Comprehensive data protection for all workloads
HaroldC
Novice
Posts: 5
Liked: never
Joined: Jun 21, 2011 6:05 pm
Contact:

Single VM failing

Post by HaroldC »

I've got a case with support but I thought I'd check here just in case someone has run into a similar issue.

I have one very large VM, well actually it has a second Virtual hard drive that is very large, sized at 1TB with 750GB used. I have a single job that only process's this one VM. It gets through the first Hard Disk and then fails after several hours processing the second hard disk, the large one with this error:

Code: Select all

6/19/2012 4:01:02 AM :: Error: Client error: Timed out to wait for free pre-read buffer.
Unable to retrieve next block transmission command. Number of already processed blocks: [439254].
I make small changes, like the backup proxy or repository and then retry the job only to have it fail after 16 hours of processing.
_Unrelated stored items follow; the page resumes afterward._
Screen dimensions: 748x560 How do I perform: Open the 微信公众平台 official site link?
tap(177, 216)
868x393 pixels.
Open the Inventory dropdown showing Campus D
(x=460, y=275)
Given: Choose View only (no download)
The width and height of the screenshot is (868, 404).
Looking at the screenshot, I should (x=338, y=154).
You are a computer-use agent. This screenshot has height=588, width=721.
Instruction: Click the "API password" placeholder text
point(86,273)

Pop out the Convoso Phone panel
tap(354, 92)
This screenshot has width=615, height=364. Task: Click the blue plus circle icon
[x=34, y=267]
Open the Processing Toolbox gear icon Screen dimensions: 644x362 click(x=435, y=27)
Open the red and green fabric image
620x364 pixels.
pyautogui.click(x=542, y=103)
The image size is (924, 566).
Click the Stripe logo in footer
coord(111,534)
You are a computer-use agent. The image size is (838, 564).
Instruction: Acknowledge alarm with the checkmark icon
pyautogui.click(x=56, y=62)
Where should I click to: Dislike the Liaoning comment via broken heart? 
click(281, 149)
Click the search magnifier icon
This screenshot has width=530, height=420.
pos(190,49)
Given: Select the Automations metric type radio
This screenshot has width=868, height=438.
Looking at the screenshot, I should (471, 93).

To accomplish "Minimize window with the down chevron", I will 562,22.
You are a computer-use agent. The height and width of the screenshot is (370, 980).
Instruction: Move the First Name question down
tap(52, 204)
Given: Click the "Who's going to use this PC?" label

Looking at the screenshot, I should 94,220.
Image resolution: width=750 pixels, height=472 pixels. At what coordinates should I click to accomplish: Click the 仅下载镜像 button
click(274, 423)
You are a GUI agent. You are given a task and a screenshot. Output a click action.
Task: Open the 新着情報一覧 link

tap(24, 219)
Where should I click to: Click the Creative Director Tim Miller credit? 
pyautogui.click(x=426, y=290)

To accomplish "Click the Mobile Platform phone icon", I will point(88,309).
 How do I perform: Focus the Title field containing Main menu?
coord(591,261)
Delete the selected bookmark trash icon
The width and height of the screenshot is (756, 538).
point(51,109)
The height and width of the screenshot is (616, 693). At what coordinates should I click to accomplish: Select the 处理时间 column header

We have a 3 proxies that are Server 2003 machines, The veeam backup server and a separate backup proxy that is a Windows 2008 server.
Gostev
Chief Product Officer
Posts: 31815
Liked: 7302 times
Joined: Jan 01, 2006 1:01 am
Location: Baar, Switzerland
Contact:

Re: Single VM failing

Post by Gostev »

Please include your support case ID.
unnhem
Lurker
Posts: 1
Liked: never
Joined: Oct 18, 2011 10:49 am
Full Name: Niklas Unnhem
Contact:

Re: Single VM failing

Post by unnhem »

Please, if you find anything that fixes the error post here.
I've an ongoing, long running, support request about the same kind of error. (ID#5195744).
HaroldC
Novice
Posts: 5
Liked: never
Joined: Jun 21, 2011 6:05 pm
Contact:

Re: Single VM failing

Post by HaroldC »

My support case id is 5198986.

I'm really at a loss. All of my other VM's and backup jobs work fine. This one just doesn't.
Cokovic
Veteran
Posts: 295
Liked: 59 times
Joined: Sep 06, 2011 8:45 am
Full Name: Haris Cokovic
Contact:

Re: Single VM failing

Post by Cokovic »

I dont know if it could be of any help for you. But recently i had a major issue with one of our VMs that i couldn't get backed up. This VM has a total of 29 VMDKs with provisioned space in total of 13.5TB. Always at around Harddisk 17 or 18 i got a SAN transport error and failback to network mode failed too. I had a support case with Veeam and also with VMware open and we finally solved it. In the end it was a setting on the corresponding host cause of the big size of this VM. And we have too alot of 750GB harddisks within this VM. It' just a guess but try to increase the MaxHeapSize on your VMWare host where this failing VM is running on. Per default its set to 80MB and can be increased up to 256MB on ESXi 5. You will find it if you click your host in vSphere Client --> Configuration --> Advanced Configuration --> VMFS3. it's really just a guess but that did the trick for us. Since then my backups are running fine for this VM. After changing this value you have to reboot the host.
cmcc82
Novice
Posts: 5
Liked: never
Joined: Jan 02, 2012 2:51 pm
Full Name: Celia Cristaldo
Contact:

Re: Single VM failing

Post by cmcc82 »

Cokovic
If i decided to change this setting at Advanced Settings, I don't have to restart any esx right?
Thanks
Cokovic
Veteran
Posts: 295
Liked: 59 times
Joined: Sep 06, 2011 8:45 am
Full Name: Haris Cokovic
Contact:

Re: Single VM failing

Post by Cokovic »

No. You have to restart the ESX server where you change this value as it will only take effect after a reboot. If you have VMotion licensed this shouldn't be a problem.
jeremyh8
Enthusiast
Posts: 81
Liked: 11 times
Joined: Jun 17, 2012 1:28 am
Full Name: Jeremy Harrison
Contact:

Re: Single VM failing

Post by jeremyh8 »

did this resolve your issue?
pendragoncrw
Enthusiast
Posts: 38
Liked: 3 times
Joined: Jun 14, 2010 3:06 am
Full Name: C White
Contact:

Re: Single VM failing

Post by pendragoncrw »

I am experiencing the same problem as the original poster also with a VM that has some large drives: 40gb, 800gb, 500gb, 600gb. My other job with 29 VM's in it and a few larger ones runs without any problems. Support case is 00169169, but I understand I need to wait for Level 2 support now (response times were a little slow yesterday due to snow as I understand it).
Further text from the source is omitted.